Moise et al. (2021) J Clin Neurophysiol. https://doi.org/10.1097/WNP.0000000000000654

Tofacitinib treatment for refractory autoimmune encephalitis

Tofacitinib is a Janus kinase inhibitor with effective penetration of the blood–brain barrier, already in use in refractory rheumatoid arthritis and ulcerative colitis. This paper describes outcomes in eight patients with refractory autoimmune neurological syndromes treated with Tofacitinib who did not previously respond to conventional immunotherapy.

A total of eight patients were treated with Tofacitinib. Two patients had NMDA-R antibodies, one had anti-GAD antibodies and one had myelin-oligodendrocyte glycoprotein (MOG) antibodies. Four patients had no detectable antibodies. The clinical syndromes for these patients comprised limbic encephalitis (n = 4), rhombencephalitis (n = 2), stiff-person syndrome (n = 1) and non-convulsive status (n = 1). All patients previously had an unclear response to steroids, immunoglobulin therapy, and a range of steroid-sparing agents. Tofacitinib was administered at 5 mg twice daily. Patient outcomes were assessed using a number of assessment tools including the modified Rankin scale.

The treatment efficacy of Tofacitinib was assessed as good in two patients and partial in three patients. There was no response in three patients. The two patients with favourable responses are described. One patient had a chronic meningoencephalitis refractory to steroids, immunoglobulin therapy and steroid-sparing agents, which responded clinically and radiologically to Tofacitinib administered over a month. The second case of non-convulsive status with MOG antibodies refractory to anti-epileptic therapy and immunotherapy responded to Tofacitinib with cessation of epileptiform discharge 16 days post-administration. In the patients with partial response, Tofacitinib stopped the progression of active disease. Tofacitinib was well tolerated in six patients. One patient reported nausea, another had transient neutropenia necessitating withdrawal of Tofacitinib.

Comment. This study describes a small case series of patients with a range of refractory neurological syndromes. Overall, Tofacitinib was well tolerated in seven out of eight patients, and six patients demonstrated a partial or good response. This is a promising initial report for the use of JAK inhibitors in a range of refractory autoimmune neurological conditions. Further studies with larger numbers of patients with confirmed antibody-mediated encephalitis would be helpful in determining optimal doses and duration of treatment.

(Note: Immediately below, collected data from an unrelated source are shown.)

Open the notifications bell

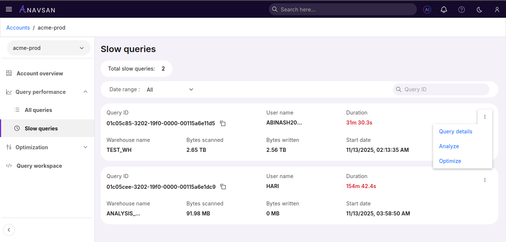[x=444, y=10]
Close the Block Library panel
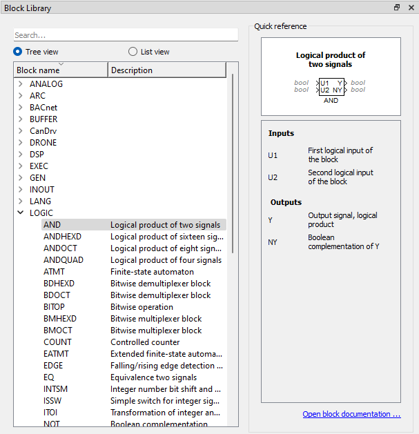 pos(411,8)
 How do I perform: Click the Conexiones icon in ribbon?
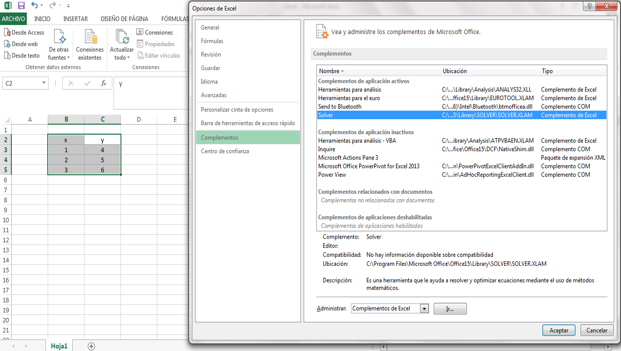(140, 32)
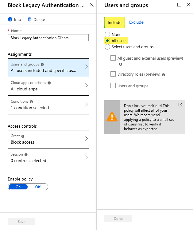
Task: Click info icon beside Grant label
Action: tap(23, 136)
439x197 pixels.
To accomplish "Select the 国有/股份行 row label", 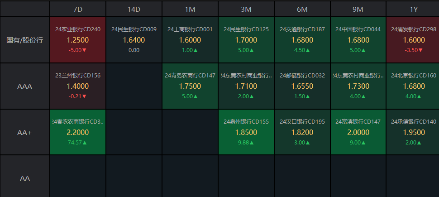I will pos(25,40).
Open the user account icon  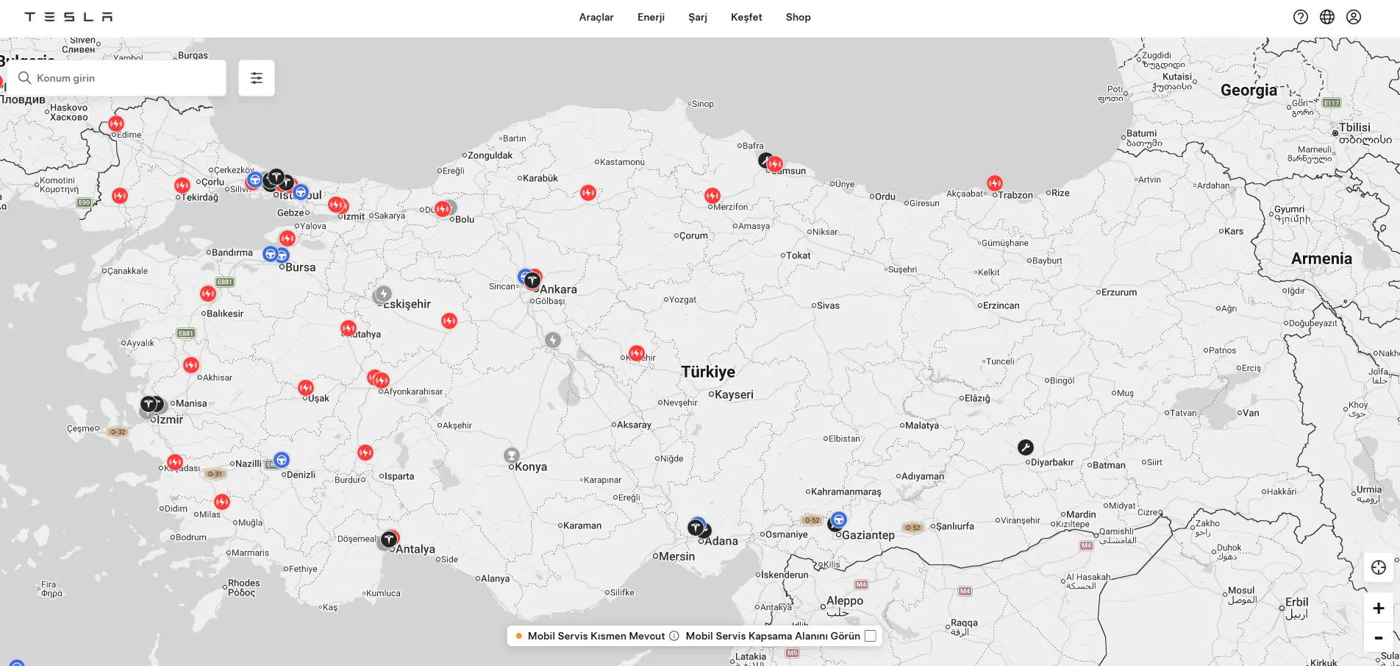pos(1354,17)
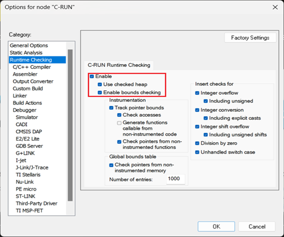Toggle the Enable checkbox for C-RUN
This screenshot has width=284, height=237.
coord(93,77)
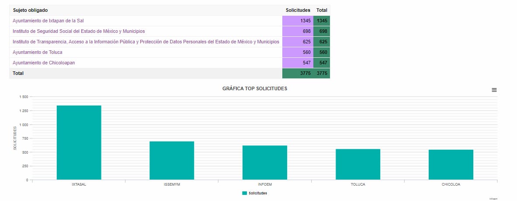Click the ISSEMYM bar in the chart
Viewport: 517px width, 201px height.
pos(172,160)
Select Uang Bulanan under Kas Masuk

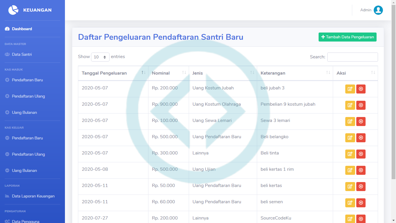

Jang et al. (2021) Epilepsia. https://doi.org/10.1111/epi.16848

Conclusion

The three papers described in this month’s journal club allow us to improve our understanding of the presentation and management of autoimmune encephalitis, which should be considered early in cases of rapidly progressive dementia with seizures. Furthermore, EEG signatures may be characteristic of autoimmune encephalitis subtypes, with encouraging reports emerging for targeted immune treatment strategies.